**Task statement:**
Reproduce the stretch of the text on Anbe Aaruyire from "Anbe Aaruyire ()" through "lovers are united.", word for word.

## begin Text shown

Anbe Aaruyire () is a 1975 Indian Tamil-language romantic comedy film, directed by A. C. Tirulokchandar. The film stars Sivaji Ganesan and Manjula. It was released on 26 September 1975. The film is a remake of the 1967 Telugu film Gruhalakshmi.

Plot

R. Sattanathan, a leading criminal lawyer and Bangalore Ramaswamy, his professional competitor, were once friends but now enemies. Sattanathan has vowed that he will win a case against Ramaswamy at least once in his lifetime, for which he even makes his son Saravanan study law, so that if not him at least his son will defeat Ramaswamy. But contrary to Sattanathan's expectation, Saravanan falls in love with Ramaswamy's daughter Devi. Helping them in their love is Ramesh, Ramaswamy's nephew. A lot of hilarious incidents and confusions follow before the lovers are united.

Cast
 Sivaji Ganesan as Saravanan
 Manjula as Sridevi/Devi
 Major Sundarrajan as Advocate Sattanathan
 V. K. Ramasamy as Advocate Bangalore Ramasamy
 K. A. Thangavelu as Hotel Manager
 Nagesh as Ramesh
 Suruli Rajan as Suruli
 Manorama as Alamelu
 Sukumari as Janaki
 Ganthimathi as Meenakshi
 Pushpamala as stage actress
 Vennira Aadai Moorthy as Saibhu (Guest role)

## end Text shown
## begin Dataset records

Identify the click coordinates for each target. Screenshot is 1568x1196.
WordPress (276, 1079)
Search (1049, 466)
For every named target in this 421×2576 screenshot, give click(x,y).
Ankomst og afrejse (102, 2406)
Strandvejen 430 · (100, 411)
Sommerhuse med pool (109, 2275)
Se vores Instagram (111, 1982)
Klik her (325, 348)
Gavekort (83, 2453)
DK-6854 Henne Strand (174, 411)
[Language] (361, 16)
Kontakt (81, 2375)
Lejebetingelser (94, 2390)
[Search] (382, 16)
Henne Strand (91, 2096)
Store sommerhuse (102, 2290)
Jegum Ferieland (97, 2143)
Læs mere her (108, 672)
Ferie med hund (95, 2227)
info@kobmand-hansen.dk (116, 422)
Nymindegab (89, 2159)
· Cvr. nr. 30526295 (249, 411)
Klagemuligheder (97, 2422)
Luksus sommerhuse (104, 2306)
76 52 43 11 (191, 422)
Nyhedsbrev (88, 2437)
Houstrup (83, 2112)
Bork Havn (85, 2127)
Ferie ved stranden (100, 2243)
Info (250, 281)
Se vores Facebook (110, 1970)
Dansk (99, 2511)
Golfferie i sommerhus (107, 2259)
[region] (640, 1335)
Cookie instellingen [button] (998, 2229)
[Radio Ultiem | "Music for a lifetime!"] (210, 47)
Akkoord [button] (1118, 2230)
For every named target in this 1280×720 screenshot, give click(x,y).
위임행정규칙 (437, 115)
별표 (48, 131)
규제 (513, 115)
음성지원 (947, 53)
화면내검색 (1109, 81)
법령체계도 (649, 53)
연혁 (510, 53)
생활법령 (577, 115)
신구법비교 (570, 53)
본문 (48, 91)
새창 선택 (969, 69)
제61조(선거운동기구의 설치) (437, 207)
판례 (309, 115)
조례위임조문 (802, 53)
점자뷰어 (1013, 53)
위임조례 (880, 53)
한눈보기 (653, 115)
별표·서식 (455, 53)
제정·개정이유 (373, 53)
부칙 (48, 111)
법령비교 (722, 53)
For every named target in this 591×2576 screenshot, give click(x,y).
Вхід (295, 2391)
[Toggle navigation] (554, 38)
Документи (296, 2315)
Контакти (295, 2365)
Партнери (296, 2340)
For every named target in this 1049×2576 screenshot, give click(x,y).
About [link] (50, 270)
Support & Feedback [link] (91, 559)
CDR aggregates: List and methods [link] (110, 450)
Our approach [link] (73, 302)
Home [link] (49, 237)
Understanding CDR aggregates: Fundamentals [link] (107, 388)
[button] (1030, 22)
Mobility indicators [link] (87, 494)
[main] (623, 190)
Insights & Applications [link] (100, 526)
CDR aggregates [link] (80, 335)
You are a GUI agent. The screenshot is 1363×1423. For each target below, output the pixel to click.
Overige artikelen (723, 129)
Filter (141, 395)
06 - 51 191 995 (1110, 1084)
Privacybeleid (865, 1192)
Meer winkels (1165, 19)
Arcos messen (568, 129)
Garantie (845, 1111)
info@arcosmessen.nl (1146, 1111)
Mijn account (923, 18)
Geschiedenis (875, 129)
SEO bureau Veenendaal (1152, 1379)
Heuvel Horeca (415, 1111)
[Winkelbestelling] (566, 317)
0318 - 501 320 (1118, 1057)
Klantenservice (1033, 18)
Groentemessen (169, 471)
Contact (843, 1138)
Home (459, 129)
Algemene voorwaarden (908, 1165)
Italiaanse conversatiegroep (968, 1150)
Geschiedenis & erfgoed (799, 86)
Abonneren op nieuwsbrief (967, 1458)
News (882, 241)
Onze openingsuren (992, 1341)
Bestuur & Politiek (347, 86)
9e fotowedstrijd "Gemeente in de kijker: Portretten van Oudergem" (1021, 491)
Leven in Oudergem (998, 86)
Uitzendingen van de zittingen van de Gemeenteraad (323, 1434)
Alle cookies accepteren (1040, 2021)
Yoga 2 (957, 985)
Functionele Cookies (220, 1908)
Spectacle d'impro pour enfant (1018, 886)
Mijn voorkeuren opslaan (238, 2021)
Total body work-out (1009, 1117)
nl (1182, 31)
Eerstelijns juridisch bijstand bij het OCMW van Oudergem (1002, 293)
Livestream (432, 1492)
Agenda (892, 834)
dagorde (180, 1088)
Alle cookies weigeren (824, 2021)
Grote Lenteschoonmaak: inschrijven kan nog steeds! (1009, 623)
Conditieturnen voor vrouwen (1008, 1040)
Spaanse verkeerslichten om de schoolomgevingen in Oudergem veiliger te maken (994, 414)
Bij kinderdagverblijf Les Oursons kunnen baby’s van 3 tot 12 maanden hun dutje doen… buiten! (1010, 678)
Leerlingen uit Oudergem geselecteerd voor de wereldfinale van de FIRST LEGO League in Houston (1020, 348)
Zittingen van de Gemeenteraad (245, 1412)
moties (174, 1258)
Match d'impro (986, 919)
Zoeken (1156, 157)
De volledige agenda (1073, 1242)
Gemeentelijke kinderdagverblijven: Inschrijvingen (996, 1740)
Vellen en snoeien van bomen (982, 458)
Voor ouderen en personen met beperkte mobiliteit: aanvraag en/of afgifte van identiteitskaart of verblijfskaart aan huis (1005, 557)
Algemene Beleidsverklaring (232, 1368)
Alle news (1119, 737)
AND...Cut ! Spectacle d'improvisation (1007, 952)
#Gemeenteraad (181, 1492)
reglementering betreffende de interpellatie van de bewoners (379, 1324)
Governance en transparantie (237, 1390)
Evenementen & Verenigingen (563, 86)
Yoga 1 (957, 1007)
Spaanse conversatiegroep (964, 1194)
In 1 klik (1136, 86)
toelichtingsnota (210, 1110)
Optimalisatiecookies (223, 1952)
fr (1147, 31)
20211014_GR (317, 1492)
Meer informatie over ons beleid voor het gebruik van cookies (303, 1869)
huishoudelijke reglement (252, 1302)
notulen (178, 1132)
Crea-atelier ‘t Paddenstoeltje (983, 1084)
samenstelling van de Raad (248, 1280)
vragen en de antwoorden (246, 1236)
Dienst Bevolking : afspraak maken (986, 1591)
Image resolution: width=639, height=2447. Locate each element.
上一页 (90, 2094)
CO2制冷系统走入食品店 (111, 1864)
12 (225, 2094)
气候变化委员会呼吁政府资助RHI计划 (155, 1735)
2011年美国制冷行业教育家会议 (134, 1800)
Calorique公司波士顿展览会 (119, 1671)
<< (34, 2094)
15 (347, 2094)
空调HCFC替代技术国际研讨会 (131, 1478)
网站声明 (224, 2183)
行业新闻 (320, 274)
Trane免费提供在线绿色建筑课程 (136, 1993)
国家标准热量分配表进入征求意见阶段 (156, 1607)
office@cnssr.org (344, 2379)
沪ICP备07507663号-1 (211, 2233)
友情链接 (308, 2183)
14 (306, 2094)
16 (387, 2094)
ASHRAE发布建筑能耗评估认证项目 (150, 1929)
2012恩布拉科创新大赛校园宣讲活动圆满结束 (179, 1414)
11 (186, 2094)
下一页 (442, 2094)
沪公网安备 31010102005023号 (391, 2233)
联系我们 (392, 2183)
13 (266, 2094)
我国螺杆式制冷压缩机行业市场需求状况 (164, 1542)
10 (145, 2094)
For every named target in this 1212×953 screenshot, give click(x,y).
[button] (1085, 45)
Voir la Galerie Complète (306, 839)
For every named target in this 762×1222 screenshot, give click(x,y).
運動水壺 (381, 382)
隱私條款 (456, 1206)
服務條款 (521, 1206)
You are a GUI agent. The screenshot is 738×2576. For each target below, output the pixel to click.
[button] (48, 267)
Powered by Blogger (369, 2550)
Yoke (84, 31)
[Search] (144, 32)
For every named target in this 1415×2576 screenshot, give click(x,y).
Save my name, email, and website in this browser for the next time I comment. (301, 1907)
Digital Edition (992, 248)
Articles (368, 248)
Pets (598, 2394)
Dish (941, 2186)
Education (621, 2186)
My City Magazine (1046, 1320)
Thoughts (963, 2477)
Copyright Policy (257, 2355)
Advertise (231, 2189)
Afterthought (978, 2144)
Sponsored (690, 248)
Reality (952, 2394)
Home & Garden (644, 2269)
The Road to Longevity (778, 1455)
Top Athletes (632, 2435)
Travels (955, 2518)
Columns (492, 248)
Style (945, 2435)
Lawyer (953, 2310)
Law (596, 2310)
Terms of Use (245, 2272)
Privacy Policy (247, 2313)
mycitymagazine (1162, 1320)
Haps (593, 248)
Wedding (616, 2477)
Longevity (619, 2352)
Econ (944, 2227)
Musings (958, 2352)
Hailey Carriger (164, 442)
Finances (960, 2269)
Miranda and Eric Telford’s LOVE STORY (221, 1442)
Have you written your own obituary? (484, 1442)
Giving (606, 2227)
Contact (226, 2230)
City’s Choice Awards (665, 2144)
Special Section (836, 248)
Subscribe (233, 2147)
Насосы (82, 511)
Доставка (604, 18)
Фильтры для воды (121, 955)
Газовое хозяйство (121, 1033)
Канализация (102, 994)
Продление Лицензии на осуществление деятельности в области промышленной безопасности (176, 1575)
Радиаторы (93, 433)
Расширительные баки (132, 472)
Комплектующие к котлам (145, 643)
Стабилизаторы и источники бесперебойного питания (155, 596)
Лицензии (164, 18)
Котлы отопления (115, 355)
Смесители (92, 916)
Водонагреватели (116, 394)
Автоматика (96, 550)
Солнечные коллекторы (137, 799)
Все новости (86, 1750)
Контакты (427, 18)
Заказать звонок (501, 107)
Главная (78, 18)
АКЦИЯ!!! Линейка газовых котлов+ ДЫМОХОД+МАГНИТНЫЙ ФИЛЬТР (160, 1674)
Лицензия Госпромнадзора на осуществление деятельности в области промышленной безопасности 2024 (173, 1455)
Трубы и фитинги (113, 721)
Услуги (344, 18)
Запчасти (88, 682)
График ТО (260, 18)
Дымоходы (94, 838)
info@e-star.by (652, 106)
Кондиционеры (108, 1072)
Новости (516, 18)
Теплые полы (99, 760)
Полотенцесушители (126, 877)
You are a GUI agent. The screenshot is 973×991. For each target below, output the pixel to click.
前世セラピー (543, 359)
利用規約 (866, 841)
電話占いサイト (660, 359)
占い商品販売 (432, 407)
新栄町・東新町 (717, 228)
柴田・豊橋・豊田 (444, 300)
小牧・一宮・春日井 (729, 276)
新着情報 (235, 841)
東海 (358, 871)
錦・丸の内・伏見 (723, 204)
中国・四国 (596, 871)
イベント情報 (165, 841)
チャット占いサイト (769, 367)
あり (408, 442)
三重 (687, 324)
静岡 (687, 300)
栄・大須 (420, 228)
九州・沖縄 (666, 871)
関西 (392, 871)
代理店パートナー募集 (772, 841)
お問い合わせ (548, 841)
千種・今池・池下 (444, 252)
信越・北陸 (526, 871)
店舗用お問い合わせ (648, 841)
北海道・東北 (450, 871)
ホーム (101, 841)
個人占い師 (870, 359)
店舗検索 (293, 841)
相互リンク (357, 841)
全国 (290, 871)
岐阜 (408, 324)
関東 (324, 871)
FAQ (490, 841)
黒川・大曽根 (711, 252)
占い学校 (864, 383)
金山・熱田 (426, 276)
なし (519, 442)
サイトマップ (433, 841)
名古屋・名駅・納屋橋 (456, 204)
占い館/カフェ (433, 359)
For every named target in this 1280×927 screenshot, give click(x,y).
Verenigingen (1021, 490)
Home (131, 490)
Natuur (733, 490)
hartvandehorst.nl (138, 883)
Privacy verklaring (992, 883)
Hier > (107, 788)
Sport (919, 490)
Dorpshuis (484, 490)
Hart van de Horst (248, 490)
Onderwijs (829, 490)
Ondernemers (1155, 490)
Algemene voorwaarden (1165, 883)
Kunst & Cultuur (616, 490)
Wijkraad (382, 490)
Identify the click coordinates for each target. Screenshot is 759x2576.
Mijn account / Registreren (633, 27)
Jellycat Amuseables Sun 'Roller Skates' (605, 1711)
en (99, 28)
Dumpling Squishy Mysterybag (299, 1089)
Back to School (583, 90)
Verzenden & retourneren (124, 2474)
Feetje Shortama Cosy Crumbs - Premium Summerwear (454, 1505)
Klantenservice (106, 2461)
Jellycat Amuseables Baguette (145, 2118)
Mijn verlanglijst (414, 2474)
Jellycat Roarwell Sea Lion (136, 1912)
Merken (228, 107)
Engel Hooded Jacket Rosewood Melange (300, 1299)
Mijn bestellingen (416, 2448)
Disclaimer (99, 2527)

## end Dataset records

**Finished answer:**
Anbe Aaruyire () is a 1975 Indian Tamil-language romantic comedy film, directed by A. C. Tirulokchandar. The film stars Sivaji Ganesan and Manjula. It was released on 26 September 1975. The film is a remake of the 1967 Telugu film Gruhalakshmi.

Plot

R. Sattanathan, a leading criminal lawyer and Bangalore Ramaswamy, his professional competitor, were once friends but now enemies. Sattanathan has vowed that he will win a case against Ramaswamy at least once in his lifetime, for which he even makes his son Saravanan study law, so that if not him at least his son will defeat Ramaswamy. But contrary to Sattanathan's expectation, Saravanan falls in love with Ramaswamy's daughter Devi. Helping them in their love is Ramesh, Ramaswamy's nephew. A lot of hilarious incidents and confusions follow before the lovers are united.